Improving Selectivity of Nanoporous Carbons for Gas Separation

Many potential applications exist for nanoporous carbon (NPC) membranes in industrial gas separations including air separation, refining syngas, separating landfill gas, and recovering hydrogen from hydrocarbons. The size selective nature of carbon, its chemical inertness, and its high temperature and pressure stability make carbon membranes promising candidates for gas separations. Given that carbon materials are mechanically fragile, supported carbon membranes are attractive for the fabrication of more robust membrane separation units. Thus, previous work has been done to explore the optimization of the permselectivity of NPC membranes on porous stainless steel supports. This work continues the approach of improving NPC membranes by enhancing single gas selectivity. NPC membranes with improved selectivity for oxygen over nitrogen were fabricated on nanofiller modified porous stainless steel supports by two different methods. In the first method, the NPC precursor, polyfurfuryl alcohol was synthesized at various temperatures to vary the molecular weight of the precursor. In the second method, silver was used in various weight fractions as a dopant in the membrane.
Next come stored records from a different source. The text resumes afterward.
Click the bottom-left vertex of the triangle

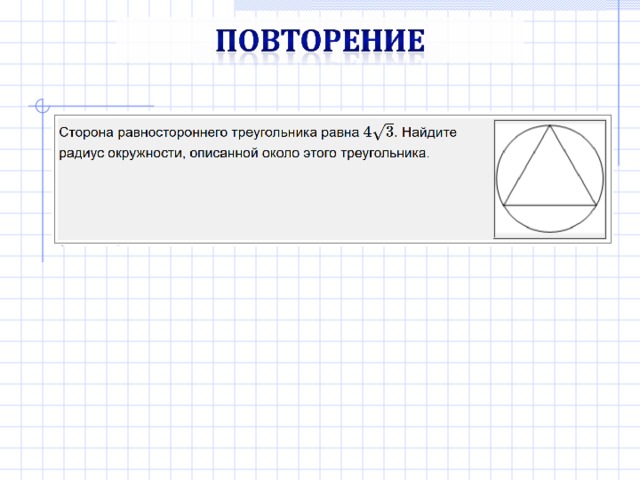pos(504,205)
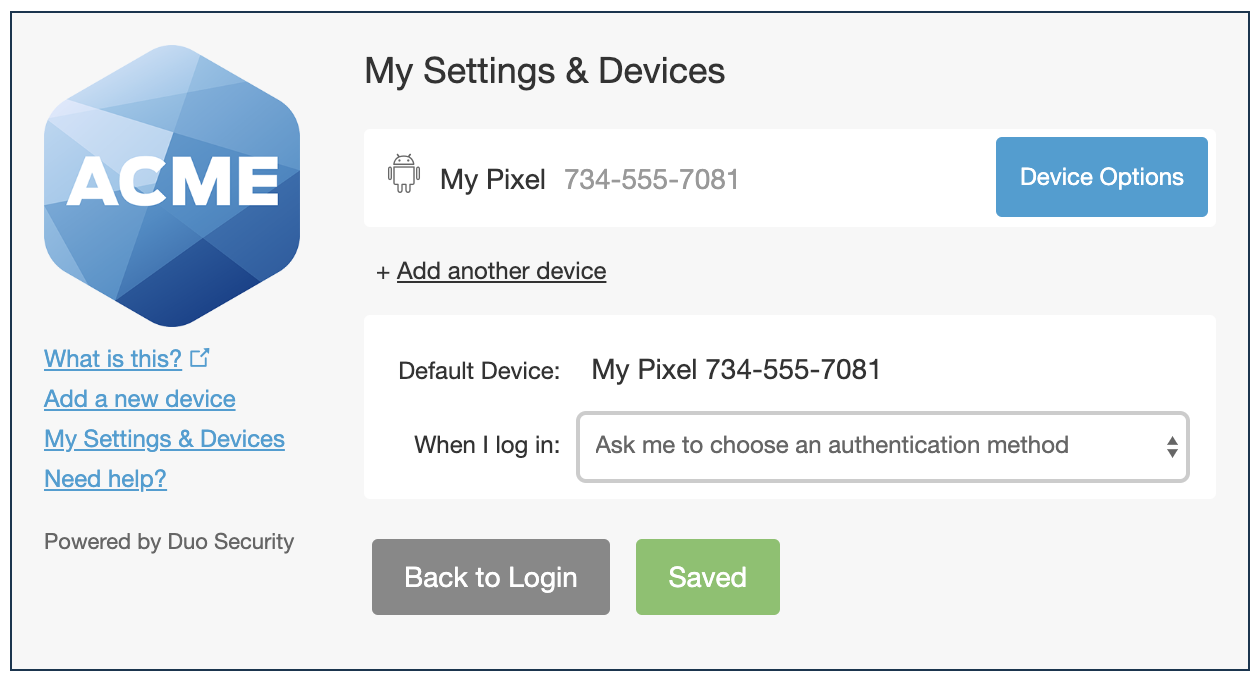Click the green Saved button

pyautogui.click(x=707, y=576)
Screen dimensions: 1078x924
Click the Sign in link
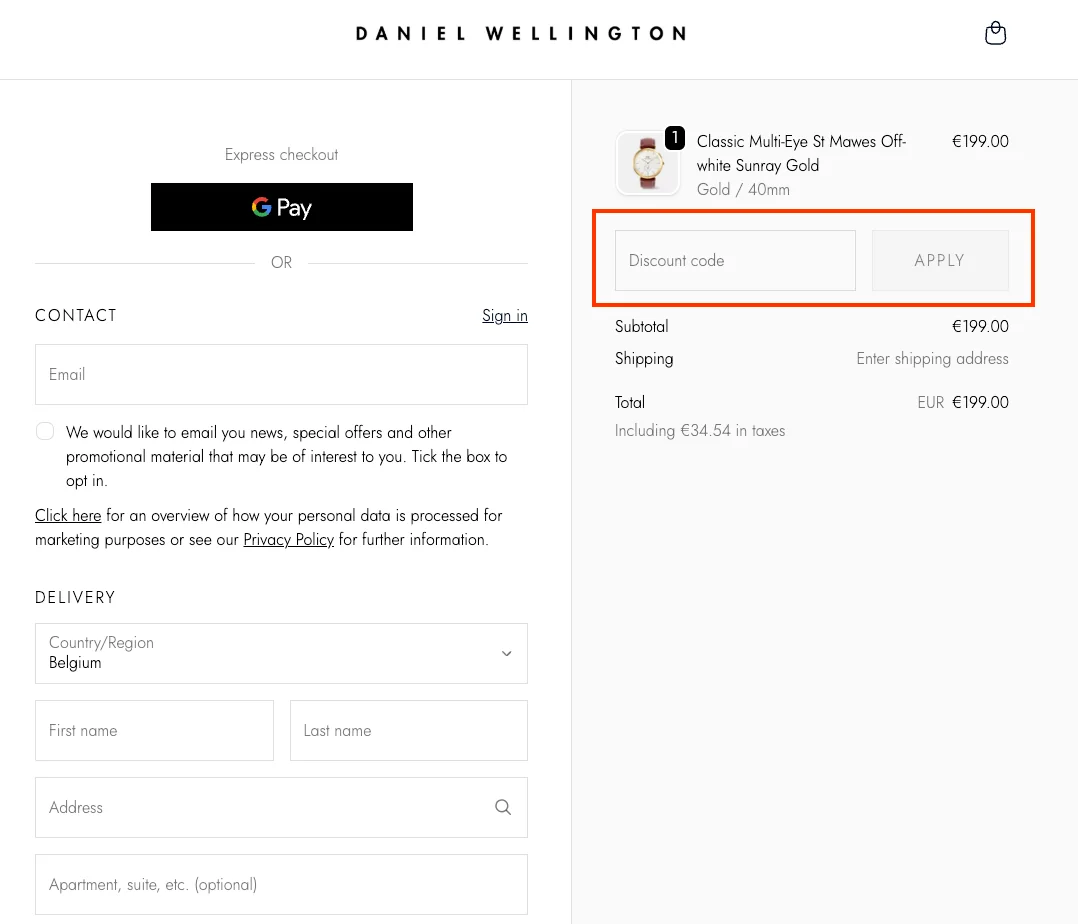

NPC membranes were synthesized as a function of the synthesis conditions of the polyfurfuryl alcohol precursor. The performance of the NPC membrane was optimized at a polymerization temperature of 15ºC where O2/N2 selectivity and permeance values were 8.7 and 0.12(mol/sec/m2) x 105 respectively. This is most likely a result of optimal chain length and amount of cross-linking. Silver, which has an affinity for oxygen adsorption, was doped into the carbon matrix in an effort to increase the O2/N2 selectivity. Silver nanoparticles were incorporated into the membrane at various weight fractions and permeation testing was carried out as a function of silver loading. O2/N2 selectivity was increased by a factor of approxamately 2 when silver nanoparticle concentration reached 10% by weight in the NPC membrane.